[Start]

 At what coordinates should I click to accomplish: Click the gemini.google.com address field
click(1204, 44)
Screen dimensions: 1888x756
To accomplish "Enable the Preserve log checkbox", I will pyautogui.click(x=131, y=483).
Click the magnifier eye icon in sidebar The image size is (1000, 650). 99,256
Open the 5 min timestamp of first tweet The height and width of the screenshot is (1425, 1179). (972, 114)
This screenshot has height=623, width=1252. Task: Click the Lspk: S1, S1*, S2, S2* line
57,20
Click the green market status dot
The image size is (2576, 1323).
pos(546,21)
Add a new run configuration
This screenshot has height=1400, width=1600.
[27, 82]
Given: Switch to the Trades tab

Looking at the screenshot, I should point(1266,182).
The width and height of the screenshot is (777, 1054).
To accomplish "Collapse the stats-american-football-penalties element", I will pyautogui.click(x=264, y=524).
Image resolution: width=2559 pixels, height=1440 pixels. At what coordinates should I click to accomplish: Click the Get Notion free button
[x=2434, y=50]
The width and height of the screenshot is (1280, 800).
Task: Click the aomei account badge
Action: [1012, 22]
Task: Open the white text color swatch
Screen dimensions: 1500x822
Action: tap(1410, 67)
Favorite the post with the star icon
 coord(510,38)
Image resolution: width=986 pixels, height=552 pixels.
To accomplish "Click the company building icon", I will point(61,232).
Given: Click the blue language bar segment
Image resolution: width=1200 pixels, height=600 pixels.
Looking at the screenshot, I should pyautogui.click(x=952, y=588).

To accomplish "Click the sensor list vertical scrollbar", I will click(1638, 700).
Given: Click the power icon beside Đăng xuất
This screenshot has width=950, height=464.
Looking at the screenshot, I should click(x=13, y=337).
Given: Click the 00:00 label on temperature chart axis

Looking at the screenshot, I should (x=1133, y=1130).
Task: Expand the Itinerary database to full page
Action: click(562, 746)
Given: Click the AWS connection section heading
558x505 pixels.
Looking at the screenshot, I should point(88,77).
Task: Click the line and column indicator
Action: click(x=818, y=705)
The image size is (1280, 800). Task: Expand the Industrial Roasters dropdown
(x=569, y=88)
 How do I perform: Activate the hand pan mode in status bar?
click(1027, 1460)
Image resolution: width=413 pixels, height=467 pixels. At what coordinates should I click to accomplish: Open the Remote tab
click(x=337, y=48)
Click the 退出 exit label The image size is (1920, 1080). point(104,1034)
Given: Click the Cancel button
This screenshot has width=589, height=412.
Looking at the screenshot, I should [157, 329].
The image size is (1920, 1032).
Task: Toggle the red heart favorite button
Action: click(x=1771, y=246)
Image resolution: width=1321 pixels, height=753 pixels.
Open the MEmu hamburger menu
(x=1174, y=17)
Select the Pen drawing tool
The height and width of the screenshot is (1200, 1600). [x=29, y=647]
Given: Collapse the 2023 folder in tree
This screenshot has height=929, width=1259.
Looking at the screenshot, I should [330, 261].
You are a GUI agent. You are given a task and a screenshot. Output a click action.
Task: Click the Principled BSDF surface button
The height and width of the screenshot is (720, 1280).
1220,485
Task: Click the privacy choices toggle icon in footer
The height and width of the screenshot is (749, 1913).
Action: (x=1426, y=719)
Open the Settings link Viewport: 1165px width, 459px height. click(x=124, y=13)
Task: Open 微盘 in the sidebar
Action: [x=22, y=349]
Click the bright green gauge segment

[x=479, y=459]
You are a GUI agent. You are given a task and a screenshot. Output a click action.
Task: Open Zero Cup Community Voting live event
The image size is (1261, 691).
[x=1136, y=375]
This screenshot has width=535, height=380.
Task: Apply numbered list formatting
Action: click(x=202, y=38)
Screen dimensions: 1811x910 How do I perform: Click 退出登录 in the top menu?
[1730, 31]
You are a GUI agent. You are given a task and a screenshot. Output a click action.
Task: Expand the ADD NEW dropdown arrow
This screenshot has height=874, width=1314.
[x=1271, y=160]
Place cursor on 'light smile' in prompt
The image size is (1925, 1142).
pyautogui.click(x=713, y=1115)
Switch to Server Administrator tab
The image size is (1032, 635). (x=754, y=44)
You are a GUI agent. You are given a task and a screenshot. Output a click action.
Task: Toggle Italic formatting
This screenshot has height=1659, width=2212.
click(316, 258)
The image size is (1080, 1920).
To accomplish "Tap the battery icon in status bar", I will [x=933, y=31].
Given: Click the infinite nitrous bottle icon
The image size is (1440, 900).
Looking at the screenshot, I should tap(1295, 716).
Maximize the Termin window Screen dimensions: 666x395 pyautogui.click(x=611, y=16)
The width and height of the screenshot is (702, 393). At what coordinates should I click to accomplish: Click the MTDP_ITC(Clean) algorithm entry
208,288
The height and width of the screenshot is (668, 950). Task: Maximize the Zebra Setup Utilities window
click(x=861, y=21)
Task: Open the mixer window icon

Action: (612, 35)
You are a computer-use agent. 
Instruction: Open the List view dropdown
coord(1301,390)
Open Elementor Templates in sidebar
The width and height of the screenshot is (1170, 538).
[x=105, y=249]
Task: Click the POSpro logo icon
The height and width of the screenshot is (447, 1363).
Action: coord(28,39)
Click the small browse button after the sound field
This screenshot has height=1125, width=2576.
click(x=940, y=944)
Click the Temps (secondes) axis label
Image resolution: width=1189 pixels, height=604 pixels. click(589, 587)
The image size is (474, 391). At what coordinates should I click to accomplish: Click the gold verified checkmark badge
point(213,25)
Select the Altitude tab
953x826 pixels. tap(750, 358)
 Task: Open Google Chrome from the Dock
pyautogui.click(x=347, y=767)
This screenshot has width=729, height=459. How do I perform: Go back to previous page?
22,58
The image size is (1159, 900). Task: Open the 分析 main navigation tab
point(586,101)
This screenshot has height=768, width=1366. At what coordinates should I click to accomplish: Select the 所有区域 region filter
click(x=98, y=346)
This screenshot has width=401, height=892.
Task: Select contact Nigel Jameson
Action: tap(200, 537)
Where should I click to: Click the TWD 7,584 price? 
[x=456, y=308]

[End]

= WRITTEN REQUEST =
Format all of the rows above as a Markdown table with the columns No. and Line, giving each line a sequential number and omitting blank lines.

= SOLUTION FOR THIS PROBLEM =
| No. | Line |
|---|---|
| 1 |  At what coordinates should I click to accomplish: Click the gemini.google.com address field |
| 2 | click(1204, 44) |
| 3 | Screen dimensions: 1888x756 |
| 4 | To accomplish "Enable the Preserve log checkbox", I will pyautogui.click(x=131, y=483). |
| 5 | Click the magnifier eye icon in sidebar The image size is (1000, 650). 99,256 |
| 6 | Open the 5 min timestamp of first tweet The height and width of the screenshot is (1425, 1179). (972, 114) |
| 7 | This screenshot has height=623, width=1252. Task: Click the Lspk: S1, S1*, S2, S2* line |
| 8 | 57,20 |
| 9 | Click the green market status dot |
| 10 | The image size is (2576, 1323). |
| 11 | pos(546,21) |
| 12 | Add a new run configuration |
| 13 | This screenshot has height=1400, width=1600. |
| 14 | [27, 82] |
| 15 | Given: Switch to the Trades tab |
| 16 | Looking at the screenshot, I should point(1266,182). |
| 17 | The width and height of the screenshot is (777, 1054). |
| 18 | To accomplish "Collapse the stats-american-football-penalties element", I will pyautogui.click(x=264, y=524). |
| 19 | Image resolution: width=2559 pixels, height=1440 pixels. At what coordinates should I click to accomplish: Click the Get Notion free button |
| 20 | [x=2434, y=50] |
| 21 | The width and height of the screenshot is (1280, 800). |
| 22 | Task: Click the aomei account badge |
| 23 | Action: [1012, 22] |
| 24 | Task: Open the white text color swatch |
| 25 | Screen dimensions: 1500x822 |
| 26 | Action: tap(1410, 67) |
| 27 | Favorite the post with the star icon |
| 28 |  coord(510,38) |
| 29 | Image resolution: width=986 pixels, height=552 pixels. |
| 30 | To accomplish "Click the company building icon", I will point(61,232). |
| 31 | Given: Click the blue language bar segment |
| 32 | Image resolution: width=1200 pixels, height=600 pixels. |
| 33 | Looking at the screenshot, I should pyautogui.click(x=952, y=588). |
| 34 | To accomplish "Click the sensor list vertical scrollbar", I will click(1638, 700). |
| 35 | Given: Click the power icon beside Đăng xuất |
| 36 | This screenshot has width=950, height=464. |
| 37 | Looking at the screenshot, I should click(x=13, y=337). |
| 38 | Given: Click the 00:00 label on temperature chart axis |
| 39 | Looking at the screenshot, I should (x=1133, y=1130). |
| 40 | Task: Expand the Itinerary database to full page |
| 41 | Action: click(562, 746) |
| 42 | Given: Click the AWS connection section heading |
| 43 | 558x505 pixels. |
| 44 | Looking at the screenshot, I should point(88,77). |
| 45 | Task: Click the line and column indicator |
| 46 | Action: click(x=818, y=705) |
| 47 | The image size is (1280, 800). Task: Expand the Industrial Roasters dropdown |
| 48 | (x=569, y=88) |
| 49 |  How do I perform: Activate the hand pan mode in status bar? |
| 50 | click(1027, 1460) |
| 51 | Image resolution: width=413 pixels, height=467 pixels. At what coordinates should I click to accomplish: Open the Remote tab |
| 52 | click(x=337, y=48) |
| 53 | Click the 退出 exit label The image size is (1920, 1080). point(104,1034) |
| 54 | Given: Click the Cancel button |
| 55 | This screenshot has width=589, height=412. |
| 56 | Looking at the screenshot, I should [157, 329]. |
| 57 | The image size is (1920, 1032). |
| 58 | Task: Toggle the red heart favorite button |
| 59 | Action: click(x=1771, y=246) |
| 60 | Image resolution: width=1321 pixels, height=753 pixels. |
| 61 | Open the MEmu hamburger menu |
| 62 | (x=1174, y=17) |
| 63 | Select the Pen drawing tool |
| 64 | The height and width of the screenshot is (1200, 1600). [x=29, y=647] |
| 65 | Given: Collapse the 2023 folder in tree |
| 66 | This screenshot has height=929, width=1259. |
| 67 | Looking at the screenshot, I should [330, 261]. |
| 68 | You are a GUI agent. You are given a task and a screenshot. Output a click action. |
| 69 | Task: Click the Principled BSDF surface button |
| 70 | The height and width of the screenshot is (720, 1280). |
| 71 | 1220,485 |
| 72 | Task: Click the privacy choices toggle icon in footer |
| 73 | The height and width of the screenshot is (749, 1913). |
| 74 | Action: (x=1426, y=719) |
| 75 | Open the Settings link Viewport: 1165px width, 459px height. click(x=124, y=13) |
| 76 | Task: Open 微盘 in the sidebar |
| 77 | Action: [x=22, y=349] |
| 78 | Click the bright green gauge segment |
| 79 | [x=479, y=459] |
| 80 | You are a GUI agent. You are given a task and a screenshot. Output a click action. |
| 81 | Task: Open Zero Cup Community Voting live event |
| 82 | The image size is (1261, 691). |
| 83 | [x=1136, y=375] |
| 84 | This screenshot has width=535, height=380. |
| 85 | Task: Apply numbered list formatting |
| 86 | Action: click(x=202, y=38) |
| 87 | Screen dimensions: 1811x910 How do I perform: Click 退出登录 in the top menu? |
| 88 | [1730, 31] |
| 89 | You are a GUI agent. You are given a task and a screenshot. Output a click action. |
| 90 | Task: Expand the ADD NEW dropdown arrow |
| 91 | This screenshot has height=874, width=1314. |
| 92 | [x=1271, y=160] |
| 93 | Place cursor on 'light smile' in prompt |
| 94 | The image size is (1925, 1142). |
| 95 | pyautogui.click(x=713, y=1115) |
| 96 | Switch to Server Administrator tab |
| 97 | The image size is (1032, 635). (x=754, y=44) |
| 98 | You are a GUI agent. You are given a task and a screenshot. Output a click action. |
| 99 | Task: Toggle Italic formatting |
| 100 | This screenshot has height=1659, width=2212. |
| 101 | click(316, 258) |
| 102 | The image size is (1080, 1920). |
| 103 | To accomplish "Tap the battery icon in status bar", I will [x=933, y=31]. |
| 104 | Given: Click the infinite nitrous bottle icon |
| 105 | The image size is (1440, 900). |
| 106 | Looking at the screenshot, I should tap(1295, 716). |
| 107 | Maximize the Termin window Screen dimensions: 666x395 pyautogui.click(x=611, y=16) |
| 108 | The width and height of the screenshot is (702, 393). At what coordinates should I click to accomplish: Click the MTDP_ITC(Clean) algorithm entry |
| 109 | 208,288 |
| 110 | The height and width of the screenshot is (668, 950). Task: Maximize the Zebra Setup Utilities window |
| 111 | click(x=861, y=21) |
| 112 | Task: Open the mixer window icon |
| 113 | Action: (612, 35) |
| 114 | You are a computer-use agent.  |
| 115 | Instruction: Open the List view dropdown |
| 116 | coord(1301,390) |
| 117 | Open Elementor Templates in sidebar |
| 118 | The width and height of the screenshot is (1170, 538). |
| 119 | [x=105, y=249] |
| 120 | Task: Click the POSpro logo icon |
| 121 | The height and width of the screenshot is (447, 1363). |
| 122 | Action: coord(28,39) |
| 123 | Click the small browse button after the sound field |
| 124 | This screenshot has height=1125, width=2576. |
| 125 | click(x=940, y=944) |
| 126 | Click the Temps (secondes) axis label |
| 127 | Image resolution: width=1189 pixels, height=604 pixels. click(589, 587) |
| 128 | The image size is (474, 391). At what coordinates should I click to accomplish: Click the gold verified checkmark badge |
| 129 | point(213,25) |
| 130 | Select the Altitude tab |
| 131 | 953x826 pixels. tap(750, 358) |
| 132 |  Task: Open Google Chrome from the Dock |
| 133 | pyautogui.click(x=347, y=767) |
| 134 | This screenshot has width=729, height=459. How do I perform: Go back to previous page? |
| 135 | 22,58 |
| 136 | The image size is (1159, 900). Task: Open the 分析 main navigation tab |
| 137 | point(586,101) |
| 138 | This screenshot has height=768, width=1366. At what coordinates should I click to accomplish: Select the 所有区域 region filter |
| 139 | click(x=98, y=346) |
| 140 | This screenshot has width=401, height=892. |
| 141 | Task: Select contact Nigel Jameson |
| 142 | Action: tap(200, 537) |
| 143 | Where should I click to: Click the TWD 7,584 price?  |
| 144 | [x=456, y=308] |